As one example, the work system 26 constitutes a hydraulically operated 
dozer blade on a track-type tractor earthworking vehicle, while the work 
system 38 constitutes a hydraulically operated backhoe on the same 
vehicle. The control valve 18, while shown generally, would comprise a 
valve package of three, normally centered valves which are in a parallel 
flow relationship with one another so that the fluid flow in the conductor 
20 is received simultaneously by each of these three valves. Each of the 
three valves may be shifted off center to independently control one 
operation of the dozer blade. For example, one valve of the package can be 
shifted to direct fluid from the conductor 20 to the work system 26 to 
control the raising and lowering of the dozer blade, the second valve of 
the package can be shifted to direct fluid from the conductor 20 to the 
system 26 to tilt the blade forward and backward, and the third valve can 
be shifted to direct fluid from the conductor 20 to the system 26 to angle 
the blade. 
The control valve 28, while also shown generally also can comprise a valve 
package of three, normally centered valves which are in a parallel flow 
relationship so that fluid in the conductor 22 is received simultaneously 
by each of these three valves. Each of the three valves of this package 
can be shifted off center to independently control one operation of the 
backhoe.
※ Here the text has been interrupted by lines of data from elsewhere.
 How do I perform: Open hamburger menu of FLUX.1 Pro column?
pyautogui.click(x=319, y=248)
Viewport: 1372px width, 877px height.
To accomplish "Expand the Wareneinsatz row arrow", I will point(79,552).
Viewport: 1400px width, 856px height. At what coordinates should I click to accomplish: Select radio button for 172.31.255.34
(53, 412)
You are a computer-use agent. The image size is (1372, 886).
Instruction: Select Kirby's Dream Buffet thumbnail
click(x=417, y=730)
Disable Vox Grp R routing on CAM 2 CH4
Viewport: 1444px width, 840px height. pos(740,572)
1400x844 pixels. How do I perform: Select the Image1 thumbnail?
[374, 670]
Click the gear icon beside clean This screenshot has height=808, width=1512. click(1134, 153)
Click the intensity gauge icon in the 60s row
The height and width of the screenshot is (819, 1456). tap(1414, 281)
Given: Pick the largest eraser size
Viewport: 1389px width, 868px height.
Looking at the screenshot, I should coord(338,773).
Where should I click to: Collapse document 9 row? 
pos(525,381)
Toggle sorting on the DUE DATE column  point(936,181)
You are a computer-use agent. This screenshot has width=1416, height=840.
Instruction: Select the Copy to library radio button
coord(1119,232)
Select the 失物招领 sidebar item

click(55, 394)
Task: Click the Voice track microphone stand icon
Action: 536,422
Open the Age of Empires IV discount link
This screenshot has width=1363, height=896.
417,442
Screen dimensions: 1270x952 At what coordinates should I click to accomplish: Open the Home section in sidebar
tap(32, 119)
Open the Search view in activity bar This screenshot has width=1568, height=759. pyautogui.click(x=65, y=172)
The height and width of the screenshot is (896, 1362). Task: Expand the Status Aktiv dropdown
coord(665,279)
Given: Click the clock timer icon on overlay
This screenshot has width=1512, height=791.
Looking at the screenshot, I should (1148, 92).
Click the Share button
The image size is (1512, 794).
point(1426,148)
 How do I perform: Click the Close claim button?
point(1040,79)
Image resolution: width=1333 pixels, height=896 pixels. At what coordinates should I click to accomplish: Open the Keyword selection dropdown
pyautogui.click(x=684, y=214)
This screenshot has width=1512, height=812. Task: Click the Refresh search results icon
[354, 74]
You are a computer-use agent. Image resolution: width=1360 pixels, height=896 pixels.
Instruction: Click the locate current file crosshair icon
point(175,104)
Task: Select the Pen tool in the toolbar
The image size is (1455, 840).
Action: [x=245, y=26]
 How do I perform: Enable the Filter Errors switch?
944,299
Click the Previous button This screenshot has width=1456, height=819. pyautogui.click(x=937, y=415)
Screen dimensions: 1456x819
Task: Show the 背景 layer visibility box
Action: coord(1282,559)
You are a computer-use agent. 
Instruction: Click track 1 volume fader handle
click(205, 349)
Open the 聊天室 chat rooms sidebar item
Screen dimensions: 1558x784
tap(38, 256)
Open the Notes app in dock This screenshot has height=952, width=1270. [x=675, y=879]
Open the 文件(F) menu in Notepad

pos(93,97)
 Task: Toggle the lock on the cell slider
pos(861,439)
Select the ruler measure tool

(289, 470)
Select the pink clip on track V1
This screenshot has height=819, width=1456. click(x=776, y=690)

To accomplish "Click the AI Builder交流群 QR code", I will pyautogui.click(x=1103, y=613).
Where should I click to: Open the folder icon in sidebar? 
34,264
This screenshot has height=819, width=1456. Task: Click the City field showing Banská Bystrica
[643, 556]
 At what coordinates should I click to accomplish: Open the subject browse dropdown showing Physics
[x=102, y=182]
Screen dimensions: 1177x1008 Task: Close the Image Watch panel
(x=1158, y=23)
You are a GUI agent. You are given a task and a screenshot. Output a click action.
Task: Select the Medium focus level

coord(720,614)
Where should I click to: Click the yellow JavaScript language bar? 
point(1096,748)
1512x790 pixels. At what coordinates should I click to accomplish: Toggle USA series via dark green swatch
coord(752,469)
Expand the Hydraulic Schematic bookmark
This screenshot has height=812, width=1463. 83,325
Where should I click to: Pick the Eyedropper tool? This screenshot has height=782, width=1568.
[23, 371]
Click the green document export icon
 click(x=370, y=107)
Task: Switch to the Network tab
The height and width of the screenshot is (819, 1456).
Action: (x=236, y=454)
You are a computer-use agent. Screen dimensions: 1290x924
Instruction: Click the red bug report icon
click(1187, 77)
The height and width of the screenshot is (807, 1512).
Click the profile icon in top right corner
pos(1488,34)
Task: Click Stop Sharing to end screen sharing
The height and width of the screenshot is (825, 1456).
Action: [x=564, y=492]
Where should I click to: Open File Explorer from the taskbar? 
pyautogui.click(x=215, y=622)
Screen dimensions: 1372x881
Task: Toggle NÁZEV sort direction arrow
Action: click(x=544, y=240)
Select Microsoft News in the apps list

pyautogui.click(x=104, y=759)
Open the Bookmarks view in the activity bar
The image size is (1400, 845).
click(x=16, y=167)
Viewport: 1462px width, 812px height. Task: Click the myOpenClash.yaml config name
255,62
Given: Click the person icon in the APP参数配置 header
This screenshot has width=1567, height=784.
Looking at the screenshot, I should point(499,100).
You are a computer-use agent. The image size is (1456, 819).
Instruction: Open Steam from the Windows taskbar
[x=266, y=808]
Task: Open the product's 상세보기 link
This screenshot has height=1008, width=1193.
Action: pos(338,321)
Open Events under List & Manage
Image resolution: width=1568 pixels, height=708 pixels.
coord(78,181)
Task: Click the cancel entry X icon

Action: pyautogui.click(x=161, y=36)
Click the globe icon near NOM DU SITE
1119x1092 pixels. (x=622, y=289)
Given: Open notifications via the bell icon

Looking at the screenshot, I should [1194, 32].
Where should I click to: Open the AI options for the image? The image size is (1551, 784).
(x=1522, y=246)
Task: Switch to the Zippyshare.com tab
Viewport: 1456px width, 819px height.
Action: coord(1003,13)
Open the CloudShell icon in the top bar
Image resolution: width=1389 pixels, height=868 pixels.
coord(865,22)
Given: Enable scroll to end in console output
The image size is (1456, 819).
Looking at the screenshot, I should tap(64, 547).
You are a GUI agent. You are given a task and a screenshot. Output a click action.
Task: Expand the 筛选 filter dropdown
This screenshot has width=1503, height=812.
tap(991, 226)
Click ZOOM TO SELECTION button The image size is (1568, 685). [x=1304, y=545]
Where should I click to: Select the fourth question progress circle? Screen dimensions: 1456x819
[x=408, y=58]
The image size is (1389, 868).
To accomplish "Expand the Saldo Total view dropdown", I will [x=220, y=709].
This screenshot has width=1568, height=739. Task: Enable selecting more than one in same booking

For example, the first valve of the package can be shifted to 
direct fluid from the conductor 22 to the work system 38 to raise and 
lower a boom connected to the backhoe, the second valve can be shifted to 
direct fluid from the conductor 22 to the system 38 to swing the backhoe, 
and the third valve can be shifted to direct fluid from the conductor 22 
to the system 38 to cause the backhoe to dig. 
Other aspects, objects and advantages of this invention can be obtained 
from a study of the drawings, the disclosure and the appended claims.